Databricks Spark 2.4: java.lang.NoClassDefFoundError: org/apache/spark/sql/connector/catalog/SupportsCatalogOptions #111

Closed dynarch closed 1 year ago

dynarch commented 1 year ago

I have installed a jar library on a Databricks cluster and during read I cannot use CDM connector any more. Using this line of code entity_df = (spark.read.format("com.microsoft.cdm") .option("storage", cdsStorageAccountName) .option("manifestPath", cdsContainer + manifest_path) .option("entity", table_name) .load()) display(entity_df)

throws an error: _java.lang.NoClassDefFoundError: org/apache/spark/sql/connector/catalog/SupportsCatalogOptions Py4JJavaError Traceback (most recent call last)
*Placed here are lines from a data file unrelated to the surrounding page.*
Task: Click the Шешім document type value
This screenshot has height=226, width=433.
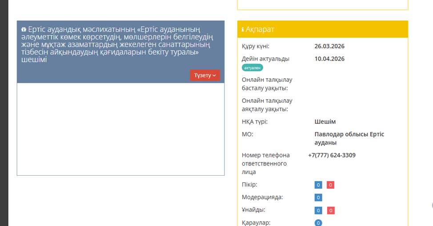Action: point(325,122)
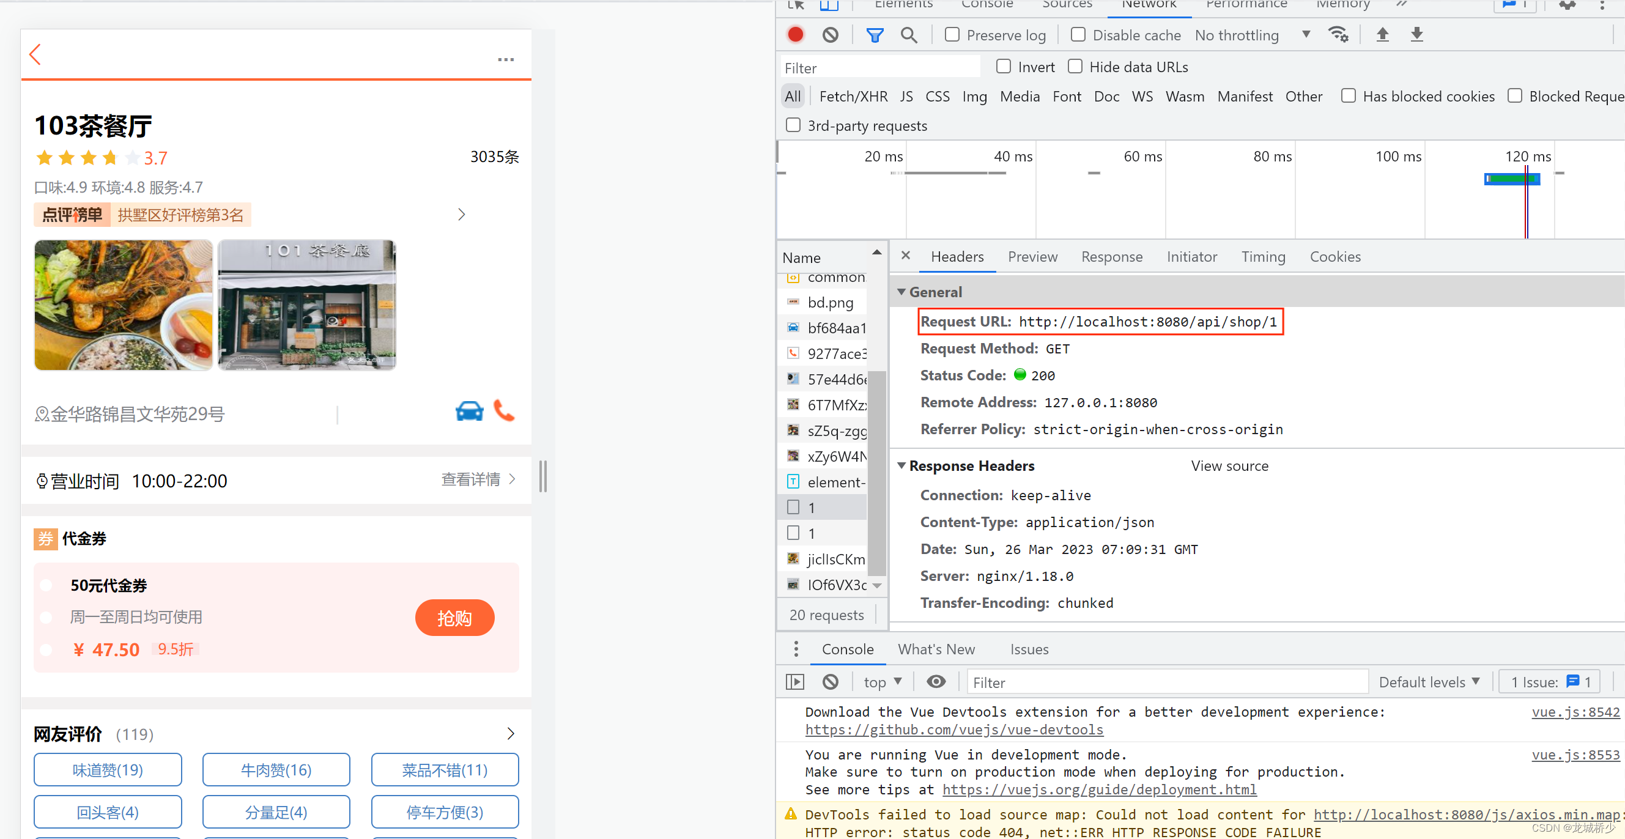
Task: Tick Hide data URLs checkbox
Action: pyautogui.click(x=1075, y=66)
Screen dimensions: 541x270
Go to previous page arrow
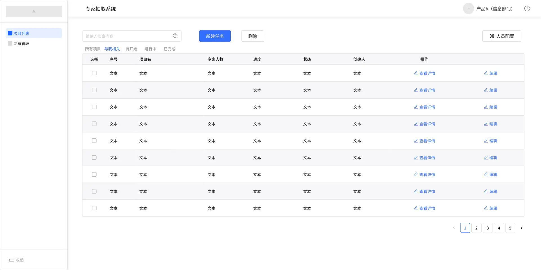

in 2 .option("storage", cdsStorageAccountName) 3 .option("manifestPath", cdsContainer + manifest_path) ----> 4 .option("entity", table_name) 5 .load()) 6 display(entity_df)_ When using a previous version 0.19.1 it worked with no error. Databricks cluster configuration: Apache Spark 2.4.5, Scala 2.11 spark.databricks.passthrough.enabled true spark.databricks.delta.preview.enabled true 2-8 Workers 28-112 GB Memory 8-32 Cores 1 Driver14 GB Memory, 4 Cores Runtime 6.4
kecheung commented 1 year ago

I think you can check #107. You are using a spark 3 built jar on a spark 2 cluster and the said classes don't exist as expected.